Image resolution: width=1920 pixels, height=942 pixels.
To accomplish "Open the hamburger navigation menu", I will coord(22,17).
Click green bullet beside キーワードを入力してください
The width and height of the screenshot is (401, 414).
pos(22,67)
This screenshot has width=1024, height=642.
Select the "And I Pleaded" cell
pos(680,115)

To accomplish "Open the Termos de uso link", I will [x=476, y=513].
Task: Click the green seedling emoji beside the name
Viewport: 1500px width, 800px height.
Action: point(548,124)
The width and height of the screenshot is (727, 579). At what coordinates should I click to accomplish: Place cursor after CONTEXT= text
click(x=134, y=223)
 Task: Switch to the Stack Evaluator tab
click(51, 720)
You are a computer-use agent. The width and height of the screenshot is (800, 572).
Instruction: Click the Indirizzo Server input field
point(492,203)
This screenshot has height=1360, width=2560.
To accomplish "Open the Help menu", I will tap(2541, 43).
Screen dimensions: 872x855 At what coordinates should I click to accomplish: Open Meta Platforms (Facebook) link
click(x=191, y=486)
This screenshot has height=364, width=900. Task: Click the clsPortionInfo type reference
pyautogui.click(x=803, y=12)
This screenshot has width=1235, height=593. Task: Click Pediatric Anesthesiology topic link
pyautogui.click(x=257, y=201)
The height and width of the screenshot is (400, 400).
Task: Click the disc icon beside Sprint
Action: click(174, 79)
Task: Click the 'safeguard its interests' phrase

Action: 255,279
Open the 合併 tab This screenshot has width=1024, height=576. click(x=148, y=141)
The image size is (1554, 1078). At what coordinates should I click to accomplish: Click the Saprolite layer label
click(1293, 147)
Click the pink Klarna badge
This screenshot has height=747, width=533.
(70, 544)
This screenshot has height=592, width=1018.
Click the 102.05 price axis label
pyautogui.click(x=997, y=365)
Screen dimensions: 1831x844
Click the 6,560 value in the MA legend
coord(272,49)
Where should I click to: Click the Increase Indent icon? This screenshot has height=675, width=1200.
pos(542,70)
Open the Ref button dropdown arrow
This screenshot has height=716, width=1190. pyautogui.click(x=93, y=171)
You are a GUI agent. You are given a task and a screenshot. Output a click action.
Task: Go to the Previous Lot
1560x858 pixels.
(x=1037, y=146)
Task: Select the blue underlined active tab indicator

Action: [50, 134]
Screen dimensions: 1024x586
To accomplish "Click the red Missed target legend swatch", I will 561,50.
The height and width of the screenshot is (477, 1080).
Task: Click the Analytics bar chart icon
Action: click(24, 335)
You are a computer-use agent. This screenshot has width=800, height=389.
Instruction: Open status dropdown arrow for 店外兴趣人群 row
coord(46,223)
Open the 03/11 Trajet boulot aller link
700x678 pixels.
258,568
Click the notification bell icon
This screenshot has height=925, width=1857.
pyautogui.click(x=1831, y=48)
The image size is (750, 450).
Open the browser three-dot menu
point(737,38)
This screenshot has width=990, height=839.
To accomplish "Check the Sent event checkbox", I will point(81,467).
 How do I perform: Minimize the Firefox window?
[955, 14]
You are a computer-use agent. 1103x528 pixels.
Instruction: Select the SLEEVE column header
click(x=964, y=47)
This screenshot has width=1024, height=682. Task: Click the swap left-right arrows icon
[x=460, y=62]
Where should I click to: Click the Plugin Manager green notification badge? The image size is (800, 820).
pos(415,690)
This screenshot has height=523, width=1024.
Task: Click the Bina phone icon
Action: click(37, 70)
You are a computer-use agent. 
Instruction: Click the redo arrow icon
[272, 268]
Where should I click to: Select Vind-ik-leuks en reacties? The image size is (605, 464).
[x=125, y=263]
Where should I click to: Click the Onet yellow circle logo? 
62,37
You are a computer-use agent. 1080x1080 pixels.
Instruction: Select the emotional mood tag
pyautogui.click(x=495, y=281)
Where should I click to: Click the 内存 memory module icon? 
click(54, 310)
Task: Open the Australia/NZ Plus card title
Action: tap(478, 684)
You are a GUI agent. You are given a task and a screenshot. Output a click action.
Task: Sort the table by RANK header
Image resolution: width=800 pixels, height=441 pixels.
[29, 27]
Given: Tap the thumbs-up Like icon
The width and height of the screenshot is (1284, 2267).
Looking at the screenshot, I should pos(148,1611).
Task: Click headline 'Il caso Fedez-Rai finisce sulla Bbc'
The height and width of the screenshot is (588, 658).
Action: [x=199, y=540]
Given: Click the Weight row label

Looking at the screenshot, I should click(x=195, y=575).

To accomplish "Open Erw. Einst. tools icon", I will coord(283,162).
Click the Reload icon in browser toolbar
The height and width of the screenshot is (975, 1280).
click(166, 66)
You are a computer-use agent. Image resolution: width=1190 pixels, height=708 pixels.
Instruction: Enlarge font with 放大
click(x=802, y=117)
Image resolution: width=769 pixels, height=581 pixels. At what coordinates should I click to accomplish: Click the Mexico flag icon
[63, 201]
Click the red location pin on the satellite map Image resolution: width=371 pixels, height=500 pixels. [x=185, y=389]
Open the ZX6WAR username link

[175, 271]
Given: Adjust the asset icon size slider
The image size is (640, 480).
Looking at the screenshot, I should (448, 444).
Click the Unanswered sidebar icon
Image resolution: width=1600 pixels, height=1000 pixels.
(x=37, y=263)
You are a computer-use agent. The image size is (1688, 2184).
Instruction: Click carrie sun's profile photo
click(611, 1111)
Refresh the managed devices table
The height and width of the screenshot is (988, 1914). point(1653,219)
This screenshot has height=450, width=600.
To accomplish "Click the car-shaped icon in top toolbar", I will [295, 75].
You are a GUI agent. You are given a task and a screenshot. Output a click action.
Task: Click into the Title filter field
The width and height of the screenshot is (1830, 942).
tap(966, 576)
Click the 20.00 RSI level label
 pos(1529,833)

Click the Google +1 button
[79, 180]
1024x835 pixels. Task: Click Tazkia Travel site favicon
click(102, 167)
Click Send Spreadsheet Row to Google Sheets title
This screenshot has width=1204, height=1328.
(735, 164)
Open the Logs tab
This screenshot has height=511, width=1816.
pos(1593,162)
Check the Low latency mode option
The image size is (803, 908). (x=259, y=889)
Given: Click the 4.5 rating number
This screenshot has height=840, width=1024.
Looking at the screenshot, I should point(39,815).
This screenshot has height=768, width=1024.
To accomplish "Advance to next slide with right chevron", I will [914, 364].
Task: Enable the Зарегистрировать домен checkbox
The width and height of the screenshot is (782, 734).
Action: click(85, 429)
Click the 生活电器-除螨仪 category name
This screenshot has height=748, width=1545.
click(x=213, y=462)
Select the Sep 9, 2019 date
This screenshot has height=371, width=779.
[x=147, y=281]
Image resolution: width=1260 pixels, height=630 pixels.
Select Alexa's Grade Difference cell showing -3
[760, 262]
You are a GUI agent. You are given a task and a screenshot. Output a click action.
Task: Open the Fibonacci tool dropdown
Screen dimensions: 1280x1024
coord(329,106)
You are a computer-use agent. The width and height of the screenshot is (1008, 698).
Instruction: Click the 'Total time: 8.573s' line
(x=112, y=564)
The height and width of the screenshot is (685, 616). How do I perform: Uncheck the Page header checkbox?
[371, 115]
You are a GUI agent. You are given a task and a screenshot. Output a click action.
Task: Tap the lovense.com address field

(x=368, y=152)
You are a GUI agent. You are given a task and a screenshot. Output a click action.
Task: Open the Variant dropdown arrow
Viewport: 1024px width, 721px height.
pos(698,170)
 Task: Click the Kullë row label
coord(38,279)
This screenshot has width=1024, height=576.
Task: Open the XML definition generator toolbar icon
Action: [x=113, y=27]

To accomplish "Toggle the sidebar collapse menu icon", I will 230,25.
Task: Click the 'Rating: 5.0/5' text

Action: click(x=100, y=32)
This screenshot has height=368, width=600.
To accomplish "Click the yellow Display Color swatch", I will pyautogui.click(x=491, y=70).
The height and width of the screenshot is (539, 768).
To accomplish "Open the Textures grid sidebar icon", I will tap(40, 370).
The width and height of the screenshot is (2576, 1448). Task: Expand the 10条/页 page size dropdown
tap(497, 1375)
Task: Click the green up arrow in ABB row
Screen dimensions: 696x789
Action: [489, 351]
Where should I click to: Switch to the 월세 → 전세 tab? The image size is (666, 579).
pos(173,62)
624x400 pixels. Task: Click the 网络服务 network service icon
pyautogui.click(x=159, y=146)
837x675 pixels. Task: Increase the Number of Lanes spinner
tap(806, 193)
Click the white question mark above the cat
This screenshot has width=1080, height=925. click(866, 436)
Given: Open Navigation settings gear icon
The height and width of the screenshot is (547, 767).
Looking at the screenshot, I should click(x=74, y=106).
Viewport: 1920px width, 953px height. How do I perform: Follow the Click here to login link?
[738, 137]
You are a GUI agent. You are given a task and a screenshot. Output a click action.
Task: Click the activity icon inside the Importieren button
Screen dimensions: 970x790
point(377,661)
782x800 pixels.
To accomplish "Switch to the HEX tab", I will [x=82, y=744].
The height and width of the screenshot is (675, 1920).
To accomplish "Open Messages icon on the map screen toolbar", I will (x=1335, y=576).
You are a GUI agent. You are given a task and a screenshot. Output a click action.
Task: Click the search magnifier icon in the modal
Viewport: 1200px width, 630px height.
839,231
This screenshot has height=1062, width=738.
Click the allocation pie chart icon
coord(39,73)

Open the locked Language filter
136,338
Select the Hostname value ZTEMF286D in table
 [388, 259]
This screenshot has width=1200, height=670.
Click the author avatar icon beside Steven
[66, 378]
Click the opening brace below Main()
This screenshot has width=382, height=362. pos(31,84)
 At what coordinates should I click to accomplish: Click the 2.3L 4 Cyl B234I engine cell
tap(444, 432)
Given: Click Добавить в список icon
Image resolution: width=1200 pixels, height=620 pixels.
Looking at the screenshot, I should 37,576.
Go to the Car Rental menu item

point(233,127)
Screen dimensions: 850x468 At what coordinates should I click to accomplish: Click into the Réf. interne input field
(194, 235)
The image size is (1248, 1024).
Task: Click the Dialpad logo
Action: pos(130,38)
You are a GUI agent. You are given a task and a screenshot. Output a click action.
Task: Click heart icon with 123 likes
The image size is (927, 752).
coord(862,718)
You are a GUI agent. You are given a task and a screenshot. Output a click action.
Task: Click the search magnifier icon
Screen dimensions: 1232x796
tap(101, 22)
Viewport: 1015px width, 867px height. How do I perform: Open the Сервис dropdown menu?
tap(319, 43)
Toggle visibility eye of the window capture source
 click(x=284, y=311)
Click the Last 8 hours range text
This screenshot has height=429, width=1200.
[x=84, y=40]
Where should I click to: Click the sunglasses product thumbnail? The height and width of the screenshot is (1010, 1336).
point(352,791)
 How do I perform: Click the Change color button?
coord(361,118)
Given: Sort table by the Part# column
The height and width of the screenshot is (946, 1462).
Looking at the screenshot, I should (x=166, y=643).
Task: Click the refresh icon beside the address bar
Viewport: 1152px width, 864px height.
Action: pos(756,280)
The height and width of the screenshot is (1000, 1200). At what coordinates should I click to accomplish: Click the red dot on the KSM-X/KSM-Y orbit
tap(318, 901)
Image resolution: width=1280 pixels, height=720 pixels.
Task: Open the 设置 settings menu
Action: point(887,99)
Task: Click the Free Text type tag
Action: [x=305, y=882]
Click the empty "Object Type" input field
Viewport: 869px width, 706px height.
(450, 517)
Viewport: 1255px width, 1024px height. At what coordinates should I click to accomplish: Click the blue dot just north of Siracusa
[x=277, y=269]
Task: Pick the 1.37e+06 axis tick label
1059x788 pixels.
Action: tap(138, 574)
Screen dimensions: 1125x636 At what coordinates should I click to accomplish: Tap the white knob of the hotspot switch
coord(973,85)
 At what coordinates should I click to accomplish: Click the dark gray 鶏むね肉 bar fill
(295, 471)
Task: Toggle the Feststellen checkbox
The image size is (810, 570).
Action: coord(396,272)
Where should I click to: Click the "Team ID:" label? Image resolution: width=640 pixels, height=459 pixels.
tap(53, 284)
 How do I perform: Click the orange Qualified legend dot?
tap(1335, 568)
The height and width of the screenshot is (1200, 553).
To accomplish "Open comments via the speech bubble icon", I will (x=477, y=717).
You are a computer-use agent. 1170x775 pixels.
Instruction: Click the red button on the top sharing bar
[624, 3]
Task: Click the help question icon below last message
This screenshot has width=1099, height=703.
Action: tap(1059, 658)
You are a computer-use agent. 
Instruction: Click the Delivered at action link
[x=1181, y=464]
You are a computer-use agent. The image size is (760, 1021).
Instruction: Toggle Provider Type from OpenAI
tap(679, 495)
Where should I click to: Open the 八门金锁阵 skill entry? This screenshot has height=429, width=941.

§ What to work on
The expected answer is an exact copy of the lines above, beginning at the line with "Task: Click into the Title filter field" and ending at the line with "Open the Logs tab", with both ends in.

§ Solved exercise
Task: Click into the Title filter field
The width and height of the screenshot is (1830, 942).
tap(966, 576)
Click the 20.00 RSI level label
 pos(1529,833)

Click the Google +1 button
[79, 180]
1024x835 pixels. Task: Click Tazkia Travel site favicon
click(102, 167)
Click Send Spreadsheet Row to Google Sheets title
This screenshot has width=1204, height=1328.
(735, 164)
Open the Logs tab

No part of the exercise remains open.